━━ Working data

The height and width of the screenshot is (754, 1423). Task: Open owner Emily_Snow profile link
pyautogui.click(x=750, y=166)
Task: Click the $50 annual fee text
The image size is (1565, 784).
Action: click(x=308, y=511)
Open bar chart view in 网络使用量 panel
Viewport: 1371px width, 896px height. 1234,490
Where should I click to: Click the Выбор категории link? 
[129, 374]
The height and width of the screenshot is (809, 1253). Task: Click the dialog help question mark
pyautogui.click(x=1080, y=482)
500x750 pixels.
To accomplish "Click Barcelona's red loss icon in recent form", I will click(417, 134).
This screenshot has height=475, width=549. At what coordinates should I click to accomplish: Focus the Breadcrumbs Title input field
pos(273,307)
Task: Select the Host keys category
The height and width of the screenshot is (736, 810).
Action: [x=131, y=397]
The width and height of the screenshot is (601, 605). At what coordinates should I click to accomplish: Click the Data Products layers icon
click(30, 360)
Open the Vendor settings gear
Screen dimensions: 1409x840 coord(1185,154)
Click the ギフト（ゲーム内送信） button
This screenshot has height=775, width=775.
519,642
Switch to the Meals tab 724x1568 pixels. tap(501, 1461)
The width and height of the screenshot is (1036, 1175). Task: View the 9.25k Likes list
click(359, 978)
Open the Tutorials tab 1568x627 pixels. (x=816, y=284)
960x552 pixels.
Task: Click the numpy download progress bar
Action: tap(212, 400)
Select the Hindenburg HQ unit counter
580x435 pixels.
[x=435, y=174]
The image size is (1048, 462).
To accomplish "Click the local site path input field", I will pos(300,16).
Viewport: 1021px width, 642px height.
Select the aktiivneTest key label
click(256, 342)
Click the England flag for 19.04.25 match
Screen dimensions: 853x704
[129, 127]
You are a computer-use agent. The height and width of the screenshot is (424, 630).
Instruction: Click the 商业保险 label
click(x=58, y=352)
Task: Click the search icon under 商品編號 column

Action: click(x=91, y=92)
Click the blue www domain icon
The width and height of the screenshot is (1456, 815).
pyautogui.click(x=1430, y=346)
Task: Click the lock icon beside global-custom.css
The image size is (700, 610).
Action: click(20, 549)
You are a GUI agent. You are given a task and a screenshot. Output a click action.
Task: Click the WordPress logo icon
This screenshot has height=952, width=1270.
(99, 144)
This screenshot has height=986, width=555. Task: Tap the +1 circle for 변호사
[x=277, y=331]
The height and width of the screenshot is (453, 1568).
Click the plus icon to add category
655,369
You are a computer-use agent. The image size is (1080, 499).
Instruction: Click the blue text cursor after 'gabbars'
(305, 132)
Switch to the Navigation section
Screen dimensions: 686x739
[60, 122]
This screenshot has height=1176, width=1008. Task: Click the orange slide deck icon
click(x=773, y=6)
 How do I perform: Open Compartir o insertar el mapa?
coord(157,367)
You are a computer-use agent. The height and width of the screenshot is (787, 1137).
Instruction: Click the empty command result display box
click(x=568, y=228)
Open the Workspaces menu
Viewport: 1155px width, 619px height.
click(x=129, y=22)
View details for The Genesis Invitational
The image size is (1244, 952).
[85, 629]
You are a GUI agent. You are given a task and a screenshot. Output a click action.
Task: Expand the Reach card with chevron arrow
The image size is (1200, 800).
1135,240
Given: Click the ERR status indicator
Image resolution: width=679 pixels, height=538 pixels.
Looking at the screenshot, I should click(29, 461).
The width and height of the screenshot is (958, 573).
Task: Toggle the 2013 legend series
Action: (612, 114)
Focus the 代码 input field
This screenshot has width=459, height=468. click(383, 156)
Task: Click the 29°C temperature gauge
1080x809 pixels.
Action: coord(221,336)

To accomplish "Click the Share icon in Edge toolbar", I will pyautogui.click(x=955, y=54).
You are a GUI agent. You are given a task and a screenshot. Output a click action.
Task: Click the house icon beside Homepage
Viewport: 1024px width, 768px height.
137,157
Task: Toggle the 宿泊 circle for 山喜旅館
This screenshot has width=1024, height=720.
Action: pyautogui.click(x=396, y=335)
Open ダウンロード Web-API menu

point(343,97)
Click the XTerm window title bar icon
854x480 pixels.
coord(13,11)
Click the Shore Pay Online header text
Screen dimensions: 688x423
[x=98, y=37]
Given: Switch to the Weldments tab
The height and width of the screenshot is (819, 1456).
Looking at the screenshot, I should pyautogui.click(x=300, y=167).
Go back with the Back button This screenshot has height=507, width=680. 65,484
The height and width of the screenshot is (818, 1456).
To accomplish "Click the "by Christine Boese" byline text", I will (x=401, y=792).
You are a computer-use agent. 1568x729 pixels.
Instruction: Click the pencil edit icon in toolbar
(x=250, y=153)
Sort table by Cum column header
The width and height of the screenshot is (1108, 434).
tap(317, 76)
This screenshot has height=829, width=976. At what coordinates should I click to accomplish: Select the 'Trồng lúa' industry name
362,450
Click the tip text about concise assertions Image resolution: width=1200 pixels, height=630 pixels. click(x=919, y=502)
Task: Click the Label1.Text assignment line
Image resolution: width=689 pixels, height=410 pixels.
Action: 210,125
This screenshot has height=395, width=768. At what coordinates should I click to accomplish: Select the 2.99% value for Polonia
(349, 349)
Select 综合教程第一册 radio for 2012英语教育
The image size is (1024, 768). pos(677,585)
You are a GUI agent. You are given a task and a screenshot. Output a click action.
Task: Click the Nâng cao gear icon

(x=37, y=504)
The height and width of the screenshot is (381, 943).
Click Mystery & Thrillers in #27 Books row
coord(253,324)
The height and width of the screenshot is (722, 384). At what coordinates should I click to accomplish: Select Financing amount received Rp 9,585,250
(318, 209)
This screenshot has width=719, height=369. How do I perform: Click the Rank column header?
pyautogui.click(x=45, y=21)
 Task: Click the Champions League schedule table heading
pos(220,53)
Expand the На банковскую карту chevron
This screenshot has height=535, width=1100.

━━━━

What this task involves: There is a line with "Viewport: 1155px width, 619px height." and a line with "Task: Toggle the 宿泊 circle for 山喜旅館" above. Copy exactly those two lines and all lines between them, with nothing else.

Final answer:
Viewport: 1155px width, 619px height.
click(x=129, y=22)
View details for The Genesis Invitational
The image size is (1244, 952).
[85, 629]
You are a GUI agent. You are given a task and a screenshot. Output a click action.
Task: Expand the Reach card with chevron arrow
The image size is (1200, 800).
1135,240
Given: Click the ERR status indicator
Image resolution: width=679 pixels, height=538 pixels.
Looking at the screenshot, I should click(29, 461).
The width and height of the screenshot is (958, 573).
Task: Toggle the 2013 legend series
Action: (612, 114)
Focus the 代码 input field
This screenshot has width=459, height=468. click(383, 156)
Task: Click the 29°C temperature gauge
1080x809 pixels.
Action: coord(221,336)

To accomplish "Click the Share icon in Edge toolbar", I will pyautogui.click(x=955, y=54).
You are a GUI agent. You are given a task and a screenshot. Output a click action.
Task: Click the house icon beside Homepage
Viewport: 1024px width, 768px height.
137,157
Task: Toggle the 宿泊 circle for 山喜旅館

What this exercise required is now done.